### TESTO FORNITO

Pensare alla sola esistenza della Regione ed i Comuni è sproporzionato, la Regione è troppo grande e diversificata e rischia di sacrificare le specificità territoriali (si veda le scelte in materia di sanità); inoltre solo pensare a servizi Regionalizzati è pura utopia (basta vedere gli esiti dell’assurda iniziativa, peraltro costosissima, dello centro unico di prenotazione sanitaria (CUP) istituito a livello regionale).
I 57 Comuni della provincia di macerata sono troppo piccoli, per la maggior parte e tendono a replicare per altrettante 57 volte gli stessi servizi.
Beh, …riterrei che alcuni servizi Comunali potrebbero fatti senza difficoltà alla Provincia (date le tecnologie oggi presenti), ciò senza perdere la tanto ambita autonomia, ma riducendo notevolmente i costi in un ambito territoriale “gestibile”. Alcuni esempi:
– gestione del servizio anagrafe a livello provinciale (naturalmente con sportelli locali comuni a più realtà comunali);
– accorpamento delle Polizie Municipali alla Polizia Provinciale;
– ufficio personale provinciale comune a tutti i comuni (tutti applicano lo stesso contratto di lavoro).

######
### MATERIALE DI RIFERIMENTO

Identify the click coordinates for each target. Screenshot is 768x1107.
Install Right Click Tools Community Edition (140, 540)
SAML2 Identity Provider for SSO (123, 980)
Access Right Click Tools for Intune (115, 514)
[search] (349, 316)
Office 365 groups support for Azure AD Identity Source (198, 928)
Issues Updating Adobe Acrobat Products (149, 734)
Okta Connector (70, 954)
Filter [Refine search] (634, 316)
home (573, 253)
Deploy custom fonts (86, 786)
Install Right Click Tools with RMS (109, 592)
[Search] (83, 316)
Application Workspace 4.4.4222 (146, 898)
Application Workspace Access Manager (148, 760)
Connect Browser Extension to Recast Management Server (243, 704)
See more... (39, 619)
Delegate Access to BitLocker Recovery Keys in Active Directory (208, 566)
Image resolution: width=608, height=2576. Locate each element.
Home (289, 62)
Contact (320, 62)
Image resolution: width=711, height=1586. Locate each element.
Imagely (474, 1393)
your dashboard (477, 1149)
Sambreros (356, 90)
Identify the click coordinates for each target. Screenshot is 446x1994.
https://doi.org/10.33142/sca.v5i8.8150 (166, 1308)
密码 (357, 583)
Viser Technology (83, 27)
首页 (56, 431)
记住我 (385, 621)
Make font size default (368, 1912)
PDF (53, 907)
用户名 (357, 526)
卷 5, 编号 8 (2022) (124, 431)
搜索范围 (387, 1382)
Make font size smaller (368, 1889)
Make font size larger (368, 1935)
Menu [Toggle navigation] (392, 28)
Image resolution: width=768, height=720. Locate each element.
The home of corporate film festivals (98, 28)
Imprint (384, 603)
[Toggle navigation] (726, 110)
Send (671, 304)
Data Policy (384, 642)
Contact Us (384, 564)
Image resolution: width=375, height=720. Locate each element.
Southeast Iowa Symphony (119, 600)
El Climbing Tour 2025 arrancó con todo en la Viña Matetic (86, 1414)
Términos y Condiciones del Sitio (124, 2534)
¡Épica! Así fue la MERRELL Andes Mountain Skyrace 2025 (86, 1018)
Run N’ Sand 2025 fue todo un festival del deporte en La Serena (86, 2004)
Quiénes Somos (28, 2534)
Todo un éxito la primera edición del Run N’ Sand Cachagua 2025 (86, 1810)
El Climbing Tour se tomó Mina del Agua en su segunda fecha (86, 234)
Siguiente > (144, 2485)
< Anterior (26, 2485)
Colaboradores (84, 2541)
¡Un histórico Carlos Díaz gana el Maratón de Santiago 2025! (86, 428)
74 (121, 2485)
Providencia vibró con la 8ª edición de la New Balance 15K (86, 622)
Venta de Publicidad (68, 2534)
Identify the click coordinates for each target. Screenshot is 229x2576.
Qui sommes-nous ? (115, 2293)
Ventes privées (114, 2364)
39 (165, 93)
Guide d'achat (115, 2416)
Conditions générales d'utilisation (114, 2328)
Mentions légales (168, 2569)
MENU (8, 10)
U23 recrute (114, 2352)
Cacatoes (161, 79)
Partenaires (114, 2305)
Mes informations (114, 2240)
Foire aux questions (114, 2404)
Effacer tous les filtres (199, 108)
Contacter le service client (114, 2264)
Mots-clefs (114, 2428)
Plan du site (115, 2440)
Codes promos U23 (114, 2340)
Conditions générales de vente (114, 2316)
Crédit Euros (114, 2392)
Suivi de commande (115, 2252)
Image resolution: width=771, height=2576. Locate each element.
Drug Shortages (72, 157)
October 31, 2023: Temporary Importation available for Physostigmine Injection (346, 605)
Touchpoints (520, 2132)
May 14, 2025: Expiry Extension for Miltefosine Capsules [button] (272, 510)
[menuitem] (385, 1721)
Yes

######

• **AZIONE RICHIESTA**: Riporta il testo fornito a partire dalle parole "Pensare alla sola" e fermati dopo "gli stessi servizi.", cambiando "utopia" in "illusione".

• **RISPOSTA**:
Pensare alla sola esistenza della Regione ed i Comuni è sproporzionato, la Regione è troppo grande e diversificata e rischia di sacrificare le specificità territoriali (si veda le scelte in materia di sanità); inoltre solo pensare a servizi Regionalizzati è pura illusione (basta vedere gli esiti dell’assurda iniziativa, peraltro costosissima, dello centro unico di prenotazione sanitaria (CUP) istituito a livello regionale).
I 57 Comuni della provincia di macerata sono troppo piccoli, per la maggior parte e tendono a replicare per altrettante 57 volte gli stessi servizi.